[WRITTEN REQUEST]:
Copy the records from the line containing "You are a GUI" through the line containing "Looking at the screenshot, I should 558,371.", both included, word for word. Leave the pictures out of your answer.

[INFORMATION GIVEN]:

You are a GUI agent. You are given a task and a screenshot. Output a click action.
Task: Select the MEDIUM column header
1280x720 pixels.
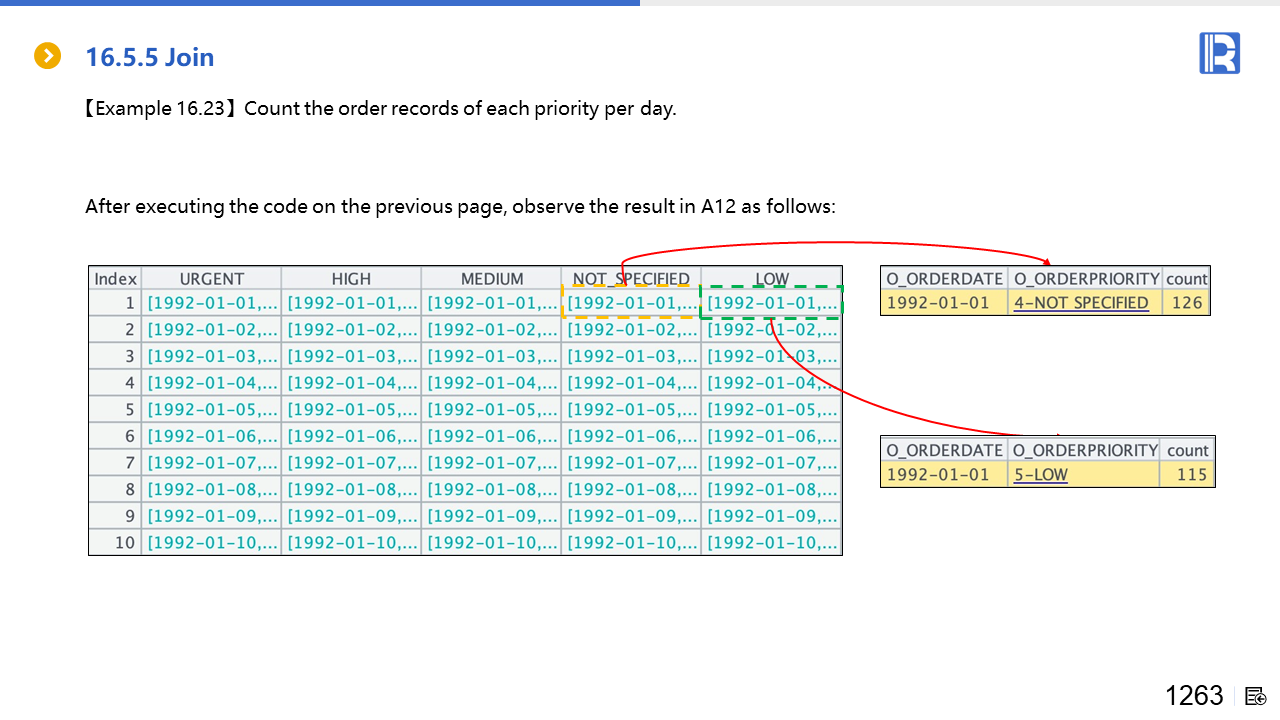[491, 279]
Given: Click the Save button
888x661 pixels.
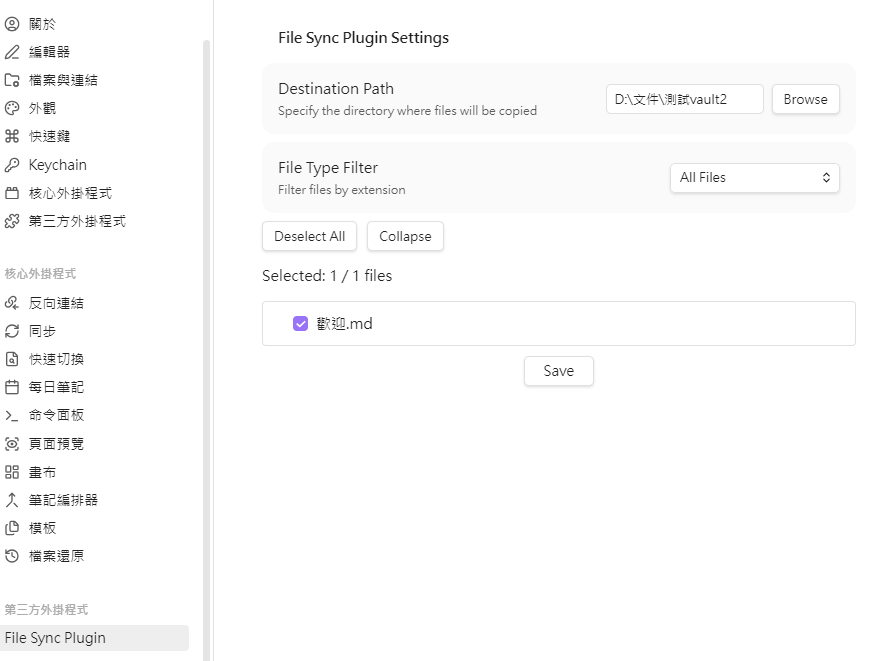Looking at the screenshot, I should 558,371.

---

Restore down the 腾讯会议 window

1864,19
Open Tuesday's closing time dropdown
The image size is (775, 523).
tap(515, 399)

[RESULT FOR THIS EXERCISE]:
You are a GUI agent. You are given a task and a screenshot. Output a click action.
Task: Select the MEDIUM column header
1280x720 pixels.
[491, 279]
Given: Click the Save button
888x661 pixels.
Looking at the screenshot, I should 558,371.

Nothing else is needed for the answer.